### Provided material

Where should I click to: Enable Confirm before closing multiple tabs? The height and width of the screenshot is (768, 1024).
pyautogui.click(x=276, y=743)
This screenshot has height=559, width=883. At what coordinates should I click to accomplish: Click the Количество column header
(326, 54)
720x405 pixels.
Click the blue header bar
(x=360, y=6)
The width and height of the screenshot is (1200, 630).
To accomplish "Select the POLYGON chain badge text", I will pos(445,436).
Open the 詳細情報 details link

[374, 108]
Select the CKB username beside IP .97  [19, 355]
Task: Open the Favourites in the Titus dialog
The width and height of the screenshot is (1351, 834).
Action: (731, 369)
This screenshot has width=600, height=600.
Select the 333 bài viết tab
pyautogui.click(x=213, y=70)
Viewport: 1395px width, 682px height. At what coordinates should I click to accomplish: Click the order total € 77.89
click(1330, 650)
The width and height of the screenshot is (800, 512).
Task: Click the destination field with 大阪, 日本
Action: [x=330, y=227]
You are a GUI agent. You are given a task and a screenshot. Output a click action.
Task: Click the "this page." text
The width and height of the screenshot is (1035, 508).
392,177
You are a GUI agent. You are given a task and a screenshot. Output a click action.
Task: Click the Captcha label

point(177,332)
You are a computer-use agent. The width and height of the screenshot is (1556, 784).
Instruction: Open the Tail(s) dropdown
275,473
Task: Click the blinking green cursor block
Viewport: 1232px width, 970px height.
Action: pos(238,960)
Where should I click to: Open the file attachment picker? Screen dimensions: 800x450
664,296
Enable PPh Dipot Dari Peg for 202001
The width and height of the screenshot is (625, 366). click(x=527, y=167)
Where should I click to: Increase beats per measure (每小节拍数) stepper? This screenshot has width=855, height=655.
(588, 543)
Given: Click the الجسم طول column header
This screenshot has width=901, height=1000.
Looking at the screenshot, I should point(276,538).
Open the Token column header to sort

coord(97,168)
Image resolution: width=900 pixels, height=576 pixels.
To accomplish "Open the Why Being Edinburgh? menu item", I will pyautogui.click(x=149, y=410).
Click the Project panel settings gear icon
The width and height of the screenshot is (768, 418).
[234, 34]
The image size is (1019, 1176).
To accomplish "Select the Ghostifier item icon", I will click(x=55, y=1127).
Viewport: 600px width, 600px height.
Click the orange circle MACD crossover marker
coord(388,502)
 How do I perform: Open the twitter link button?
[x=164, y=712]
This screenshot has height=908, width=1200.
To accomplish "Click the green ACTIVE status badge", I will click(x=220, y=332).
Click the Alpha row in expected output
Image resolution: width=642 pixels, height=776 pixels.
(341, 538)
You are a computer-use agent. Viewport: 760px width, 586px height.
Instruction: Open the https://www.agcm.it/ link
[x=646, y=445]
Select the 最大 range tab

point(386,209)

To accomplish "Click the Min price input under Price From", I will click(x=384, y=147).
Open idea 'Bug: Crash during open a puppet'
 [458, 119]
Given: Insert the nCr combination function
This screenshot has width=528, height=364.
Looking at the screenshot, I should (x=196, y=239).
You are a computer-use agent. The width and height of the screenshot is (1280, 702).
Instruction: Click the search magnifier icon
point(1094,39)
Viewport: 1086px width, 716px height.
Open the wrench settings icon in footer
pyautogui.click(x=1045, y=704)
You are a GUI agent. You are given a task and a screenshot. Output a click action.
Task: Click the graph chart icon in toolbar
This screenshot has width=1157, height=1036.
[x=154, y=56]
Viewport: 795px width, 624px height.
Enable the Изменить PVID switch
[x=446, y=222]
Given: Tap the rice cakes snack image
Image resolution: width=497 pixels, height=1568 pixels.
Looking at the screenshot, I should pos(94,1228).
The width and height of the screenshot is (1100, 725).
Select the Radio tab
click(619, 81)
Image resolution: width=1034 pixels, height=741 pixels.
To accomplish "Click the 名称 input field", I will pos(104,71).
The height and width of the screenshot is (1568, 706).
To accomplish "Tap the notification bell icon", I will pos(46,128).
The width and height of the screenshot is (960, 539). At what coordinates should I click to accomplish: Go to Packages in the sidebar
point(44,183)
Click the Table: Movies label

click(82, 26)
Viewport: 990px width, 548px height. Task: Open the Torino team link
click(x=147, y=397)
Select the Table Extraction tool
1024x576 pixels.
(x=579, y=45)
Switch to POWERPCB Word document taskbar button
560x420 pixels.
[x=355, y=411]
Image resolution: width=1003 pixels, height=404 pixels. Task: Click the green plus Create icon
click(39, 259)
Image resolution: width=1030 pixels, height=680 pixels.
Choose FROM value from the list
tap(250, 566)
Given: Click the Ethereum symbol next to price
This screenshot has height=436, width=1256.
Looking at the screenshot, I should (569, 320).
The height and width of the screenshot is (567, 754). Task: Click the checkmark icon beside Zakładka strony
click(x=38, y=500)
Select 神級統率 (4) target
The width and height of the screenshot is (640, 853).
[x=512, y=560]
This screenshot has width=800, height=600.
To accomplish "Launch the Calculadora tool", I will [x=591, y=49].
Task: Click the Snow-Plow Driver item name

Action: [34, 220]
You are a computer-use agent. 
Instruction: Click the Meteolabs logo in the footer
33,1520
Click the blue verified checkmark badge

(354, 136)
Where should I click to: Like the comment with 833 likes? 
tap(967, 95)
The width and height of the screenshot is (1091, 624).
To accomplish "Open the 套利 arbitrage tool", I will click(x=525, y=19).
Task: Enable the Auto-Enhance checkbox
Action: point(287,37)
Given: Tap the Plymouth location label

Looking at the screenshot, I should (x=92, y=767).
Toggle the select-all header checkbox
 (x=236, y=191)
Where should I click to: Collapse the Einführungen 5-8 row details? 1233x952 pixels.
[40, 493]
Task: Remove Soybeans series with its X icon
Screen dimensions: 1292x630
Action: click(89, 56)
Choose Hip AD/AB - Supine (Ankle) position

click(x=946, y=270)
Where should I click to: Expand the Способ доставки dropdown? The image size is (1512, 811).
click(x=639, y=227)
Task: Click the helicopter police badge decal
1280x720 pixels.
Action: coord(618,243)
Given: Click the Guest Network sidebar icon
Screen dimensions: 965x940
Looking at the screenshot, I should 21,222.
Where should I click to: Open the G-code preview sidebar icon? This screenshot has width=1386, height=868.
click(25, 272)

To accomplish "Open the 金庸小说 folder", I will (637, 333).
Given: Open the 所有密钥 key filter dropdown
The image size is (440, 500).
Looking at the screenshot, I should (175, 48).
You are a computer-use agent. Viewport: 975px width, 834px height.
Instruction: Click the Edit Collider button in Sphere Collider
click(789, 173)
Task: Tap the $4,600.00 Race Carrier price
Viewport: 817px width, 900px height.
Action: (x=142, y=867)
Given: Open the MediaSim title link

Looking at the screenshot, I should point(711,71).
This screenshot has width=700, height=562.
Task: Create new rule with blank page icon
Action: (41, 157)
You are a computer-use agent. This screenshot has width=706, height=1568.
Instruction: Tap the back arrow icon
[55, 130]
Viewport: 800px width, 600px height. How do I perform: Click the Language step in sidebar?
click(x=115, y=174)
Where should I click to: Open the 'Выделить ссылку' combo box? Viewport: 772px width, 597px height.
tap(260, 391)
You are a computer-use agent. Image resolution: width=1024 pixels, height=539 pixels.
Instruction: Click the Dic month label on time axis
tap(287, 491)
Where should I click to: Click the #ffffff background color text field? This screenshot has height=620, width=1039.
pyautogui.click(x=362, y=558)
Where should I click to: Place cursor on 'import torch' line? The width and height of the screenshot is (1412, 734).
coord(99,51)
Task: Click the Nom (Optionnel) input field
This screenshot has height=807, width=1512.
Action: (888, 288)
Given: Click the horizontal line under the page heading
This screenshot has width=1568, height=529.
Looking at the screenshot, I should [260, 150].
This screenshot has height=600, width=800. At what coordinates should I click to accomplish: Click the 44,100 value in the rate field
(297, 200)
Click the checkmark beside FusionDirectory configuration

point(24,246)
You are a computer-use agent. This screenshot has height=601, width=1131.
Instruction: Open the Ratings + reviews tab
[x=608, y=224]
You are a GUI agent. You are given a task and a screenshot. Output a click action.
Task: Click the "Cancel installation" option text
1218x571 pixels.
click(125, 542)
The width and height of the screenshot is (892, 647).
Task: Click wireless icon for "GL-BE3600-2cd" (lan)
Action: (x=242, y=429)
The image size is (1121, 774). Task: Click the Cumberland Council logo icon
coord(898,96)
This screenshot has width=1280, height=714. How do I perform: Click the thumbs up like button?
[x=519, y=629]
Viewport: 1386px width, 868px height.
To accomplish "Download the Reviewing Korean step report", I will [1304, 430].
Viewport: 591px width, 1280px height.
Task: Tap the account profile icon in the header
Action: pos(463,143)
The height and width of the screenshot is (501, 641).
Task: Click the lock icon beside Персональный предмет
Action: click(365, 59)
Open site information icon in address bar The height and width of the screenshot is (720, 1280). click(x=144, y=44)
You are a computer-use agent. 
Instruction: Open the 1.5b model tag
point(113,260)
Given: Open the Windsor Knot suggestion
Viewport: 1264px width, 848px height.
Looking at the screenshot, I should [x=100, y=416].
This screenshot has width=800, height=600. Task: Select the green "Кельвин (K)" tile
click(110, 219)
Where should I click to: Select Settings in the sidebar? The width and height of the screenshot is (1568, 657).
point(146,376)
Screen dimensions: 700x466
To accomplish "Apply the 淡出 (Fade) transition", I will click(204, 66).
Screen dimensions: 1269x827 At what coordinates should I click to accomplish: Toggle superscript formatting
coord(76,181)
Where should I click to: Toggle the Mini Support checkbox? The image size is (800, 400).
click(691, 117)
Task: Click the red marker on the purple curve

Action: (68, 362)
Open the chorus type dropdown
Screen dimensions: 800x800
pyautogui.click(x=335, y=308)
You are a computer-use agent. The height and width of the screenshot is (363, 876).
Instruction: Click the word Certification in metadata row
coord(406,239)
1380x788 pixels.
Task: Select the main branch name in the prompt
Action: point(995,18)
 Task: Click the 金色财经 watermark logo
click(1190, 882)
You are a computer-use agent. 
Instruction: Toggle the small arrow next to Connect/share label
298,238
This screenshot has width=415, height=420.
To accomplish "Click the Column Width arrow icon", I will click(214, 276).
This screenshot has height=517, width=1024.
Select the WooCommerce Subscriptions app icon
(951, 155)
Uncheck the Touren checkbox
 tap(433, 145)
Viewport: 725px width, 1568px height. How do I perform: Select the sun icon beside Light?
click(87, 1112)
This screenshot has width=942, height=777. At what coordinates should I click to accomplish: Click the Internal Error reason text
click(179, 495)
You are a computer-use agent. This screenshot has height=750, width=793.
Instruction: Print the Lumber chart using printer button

### What to work on
Please show, exactly as written, every line above that contains the word "computer".

### Response area
You are a computer-use agent. The width and height of the screenshot is (1556, 784).
You are a computer-use agent. Viewport: 760px width, 586px height.
You are a computer-use agent. The width and height of the screenshot is (1280, 702).
You are a computer-use agent. 
You are a computer-use agent. Viewport: 975px width, 834px height.
You are a computer-use agent. This screenshot has width=706, height=1568.
You are a computer-use agent. Image resolution: width=1024 pixels, height=539 pixels.
You are a computer-use agent. This screenshot has height=601, width=1131.
You are a computer-use agent. 
You are a computer-use agent. The height and width of the screenshot is (363, 876).
You are a computer-use agent. 
You are a computer-use agent. This screenshot has height=750, width=793.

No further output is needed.